# Python for Digital Humanities

## Unit #4: Stop Words

* Overview
* Loading the NLTK Stop Words
* Removing Stop Words from our Text
* Creating our own List of Stop Words


<font color=blue>---------------------------------------------------------------</font>

### 4.1 Overview 


Some words, like "is", "the", "and", occur frequently in text but have little semantic content. If we want to know the 25 most commonly-used words in a text, these words would top the list.  Unfortunately, they would not give us any insight into the topics that the text focuses on.  In text analysis, we call these _stop words_ and generally we would wnat to remove them before we do any analysis on the text.

That, in turn, means that we would need to have a list of words that we deem to be unnecessary in our analysis.  While we could sit and come up with a list of our own stop words, it might be beneficial to start with a list of word that other programmers have already created.  There is such a list in the `nltk` package.

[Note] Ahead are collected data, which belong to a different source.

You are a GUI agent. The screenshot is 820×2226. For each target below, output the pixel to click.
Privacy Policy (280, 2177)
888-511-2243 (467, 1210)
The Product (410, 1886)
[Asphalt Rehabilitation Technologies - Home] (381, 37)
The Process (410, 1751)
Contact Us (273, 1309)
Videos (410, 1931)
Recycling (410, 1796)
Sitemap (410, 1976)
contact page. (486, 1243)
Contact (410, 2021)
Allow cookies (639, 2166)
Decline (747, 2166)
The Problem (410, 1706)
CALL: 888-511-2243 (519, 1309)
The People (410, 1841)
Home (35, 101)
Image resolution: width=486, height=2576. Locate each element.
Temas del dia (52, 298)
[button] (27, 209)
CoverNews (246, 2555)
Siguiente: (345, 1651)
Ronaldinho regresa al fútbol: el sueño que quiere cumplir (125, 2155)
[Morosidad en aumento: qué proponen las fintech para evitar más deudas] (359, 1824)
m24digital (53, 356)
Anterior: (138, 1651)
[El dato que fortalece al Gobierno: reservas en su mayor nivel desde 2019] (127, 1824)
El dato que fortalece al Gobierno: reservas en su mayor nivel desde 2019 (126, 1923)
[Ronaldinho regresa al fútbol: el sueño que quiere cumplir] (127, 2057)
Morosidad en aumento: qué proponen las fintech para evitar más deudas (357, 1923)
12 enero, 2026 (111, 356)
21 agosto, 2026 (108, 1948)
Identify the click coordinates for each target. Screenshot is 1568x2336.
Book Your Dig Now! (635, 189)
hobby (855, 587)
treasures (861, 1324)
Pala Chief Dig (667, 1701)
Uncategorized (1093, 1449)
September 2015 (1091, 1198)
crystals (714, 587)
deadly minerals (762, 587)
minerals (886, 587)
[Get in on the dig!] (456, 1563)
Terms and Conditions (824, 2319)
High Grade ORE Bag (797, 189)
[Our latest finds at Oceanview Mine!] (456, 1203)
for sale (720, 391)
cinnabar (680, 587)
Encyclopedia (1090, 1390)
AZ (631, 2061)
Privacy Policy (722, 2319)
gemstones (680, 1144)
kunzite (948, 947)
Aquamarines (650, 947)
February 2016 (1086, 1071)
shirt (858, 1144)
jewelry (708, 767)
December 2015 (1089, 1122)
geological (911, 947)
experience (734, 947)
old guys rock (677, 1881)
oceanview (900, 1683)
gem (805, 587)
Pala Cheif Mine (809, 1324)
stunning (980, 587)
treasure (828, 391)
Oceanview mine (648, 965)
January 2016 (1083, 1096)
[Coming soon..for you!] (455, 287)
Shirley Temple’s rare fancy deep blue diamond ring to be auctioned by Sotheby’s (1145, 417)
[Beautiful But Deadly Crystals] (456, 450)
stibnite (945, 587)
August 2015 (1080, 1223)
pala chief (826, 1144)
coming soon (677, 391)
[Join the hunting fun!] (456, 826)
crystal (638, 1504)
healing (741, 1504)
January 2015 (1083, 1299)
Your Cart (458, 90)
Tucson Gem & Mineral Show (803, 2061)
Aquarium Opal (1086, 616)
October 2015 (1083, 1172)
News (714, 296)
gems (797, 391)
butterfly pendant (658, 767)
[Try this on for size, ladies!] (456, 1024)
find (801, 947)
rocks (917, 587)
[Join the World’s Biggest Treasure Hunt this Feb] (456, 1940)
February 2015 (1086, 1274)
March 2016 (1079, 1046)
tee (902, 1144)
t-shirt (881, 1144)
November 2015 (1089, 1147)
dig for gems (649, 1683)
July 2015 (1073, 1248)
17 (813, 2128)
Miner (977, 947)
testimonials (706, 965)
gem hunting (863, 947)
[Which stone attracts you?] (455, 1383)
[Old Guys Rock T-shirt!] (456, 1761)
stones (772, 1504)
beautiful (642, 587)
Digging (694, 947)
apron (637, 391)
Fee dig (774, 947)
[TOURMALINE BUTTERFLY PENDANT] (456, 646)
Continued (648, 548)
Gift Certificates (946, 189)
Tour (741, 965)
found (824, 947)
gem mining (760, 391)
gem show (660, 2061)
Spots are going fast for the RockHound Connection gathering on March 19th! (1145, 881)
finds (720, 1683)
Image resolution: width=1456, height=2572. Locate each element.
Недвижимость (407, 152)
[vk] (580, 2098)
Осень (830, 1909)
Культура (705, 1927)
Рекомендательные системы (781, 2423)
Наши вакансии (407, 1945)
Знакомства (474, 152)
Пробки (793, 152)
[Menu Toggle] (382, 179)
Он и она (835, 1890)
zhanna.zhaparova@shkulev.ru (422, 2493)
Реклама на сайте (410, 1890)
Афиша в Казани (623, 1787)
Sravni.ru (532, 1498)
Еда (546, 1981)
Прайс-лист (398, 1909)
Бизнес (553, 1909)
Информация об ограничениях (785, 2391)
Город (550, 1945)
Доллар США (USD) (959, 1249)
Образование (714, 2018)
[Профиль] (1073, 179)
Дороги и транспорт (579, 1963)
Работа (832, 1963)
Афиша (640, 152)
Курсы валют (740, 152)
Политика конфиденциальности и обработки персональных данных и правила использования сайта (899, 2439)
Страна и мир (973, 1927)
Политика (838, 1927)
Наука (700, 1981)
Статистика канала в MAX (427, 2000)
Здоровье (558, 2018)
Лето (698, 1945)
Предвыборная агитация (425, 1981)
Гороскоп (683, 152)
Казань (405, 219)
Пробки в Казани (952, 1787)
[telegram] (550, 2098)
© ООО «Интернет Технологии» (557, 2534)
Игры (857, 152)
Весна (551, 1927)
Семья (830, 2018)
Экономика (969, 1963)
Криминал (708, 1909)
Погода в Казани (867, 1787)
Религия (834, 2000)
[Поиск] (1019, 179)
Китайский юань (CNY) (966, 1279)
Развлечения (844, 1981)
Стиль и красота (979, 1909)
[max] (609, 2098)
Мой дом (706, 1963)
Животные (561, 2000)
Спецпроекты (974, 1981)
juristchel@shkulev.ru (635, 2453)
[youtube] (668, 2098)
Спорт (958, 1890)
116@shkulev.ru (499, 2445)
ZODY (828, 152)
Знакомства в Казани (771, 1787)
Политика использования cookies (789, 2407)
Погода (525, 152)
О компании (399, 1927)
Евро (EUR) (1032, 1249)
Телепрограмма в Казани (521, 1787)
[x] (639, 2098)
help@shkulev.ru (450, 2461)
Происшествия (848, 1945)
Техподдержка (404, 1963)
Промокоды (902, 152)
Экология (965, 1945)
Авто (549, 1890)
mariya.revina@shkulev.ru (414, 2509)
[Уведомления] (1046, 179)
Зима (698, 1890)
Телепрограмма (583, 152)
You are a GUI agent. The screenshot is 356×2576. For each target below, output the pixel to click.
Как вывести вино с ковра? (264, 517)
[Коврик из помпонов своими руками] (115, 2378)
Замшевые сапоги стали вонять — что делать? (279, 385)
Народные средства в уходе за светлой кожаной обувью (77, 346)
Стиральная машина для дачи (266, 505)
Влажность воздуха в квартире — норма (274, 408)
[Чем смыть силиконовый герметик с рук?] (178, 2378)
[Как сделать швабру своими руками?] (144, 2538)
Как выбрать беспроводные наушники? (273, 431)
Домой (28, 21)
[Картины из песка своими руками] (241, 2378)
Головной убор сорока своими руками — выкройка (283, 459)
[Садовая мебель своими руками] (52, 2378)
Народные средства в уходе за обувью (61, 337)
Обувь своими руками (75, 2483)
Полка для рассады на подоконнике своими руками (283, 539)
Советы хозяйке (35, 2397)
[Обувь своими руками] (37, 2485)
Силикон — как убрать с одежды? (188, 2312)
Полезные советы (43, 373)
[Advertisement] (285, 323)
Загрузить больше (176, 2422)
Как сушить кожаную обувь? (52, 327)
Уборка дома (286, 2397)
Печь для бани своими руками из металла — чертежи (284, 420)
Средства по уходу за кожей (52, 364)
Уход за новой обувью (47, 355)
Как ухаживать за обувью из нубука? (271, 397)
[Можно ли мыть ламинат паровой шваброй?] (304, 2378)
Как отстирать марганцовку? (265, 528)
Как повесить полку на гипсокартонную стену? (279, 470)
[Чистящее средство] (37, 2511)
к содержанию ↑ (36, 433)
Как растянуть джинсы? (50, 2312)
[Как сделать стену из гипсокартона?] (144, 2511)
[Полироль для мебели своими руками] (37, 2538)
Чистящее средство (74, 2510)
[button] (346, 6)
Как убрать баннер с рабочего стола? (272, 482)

### 4.2  Loading the NLTK Stop Words



In [69]:
from nltk.corpus import stopwords
stop_words = stopwords.words("english")

Let's take a look at the list of stop words.

In [70]:
print(stop_words)

['i', 'me', 'my', 'myself', 'we', 'our', 'ours', 'ourselves', 'you', "you're", "you've", "you'll", "you'd", 'your', 'yours', 'yourself', 'yourselves', 'he', 'him', 'his', 'himself', 'she', "she's", 'her', 'hers', 'herself', 'it', "it's", 'its', 'itself', 'they', 'them', 'their', 'theirs', 'themselves', 'what', 'which', 'who', 'whom', 'this', 'that', "that'll", 'these', 'those', 'am', 'is', 'are', 'was', 'were', 'be', 'been', 'being', 'have', 'has', 'had', 'having', 'do', 'does', 'did', 'doing', 'a', 'an', 'the', 'and', 'but', 'if', 'or', 'because', 'as', 'until', 'while', 'of', 'at', 'by', 'for', 'with', 'about', 'against', 'between', 'into', 'through', 'during', 'before', 'after', 'above', 'below', 'to', 'from', 'up', 'down', 'in', 'out', 'on', 'off', 'over', 'under', 'again', 'further', 'then', 'once', 'here', 'there', 'when', 'where', 'why', 'how', 'all', 'any', 'both', 'each', 'few', 'more', 'most', 'other', 'some', 'such', 'no', 'nor', 'not', 'only', 'own', 'same', 'so', 'than', '

This list may not be complete, but it is a good start.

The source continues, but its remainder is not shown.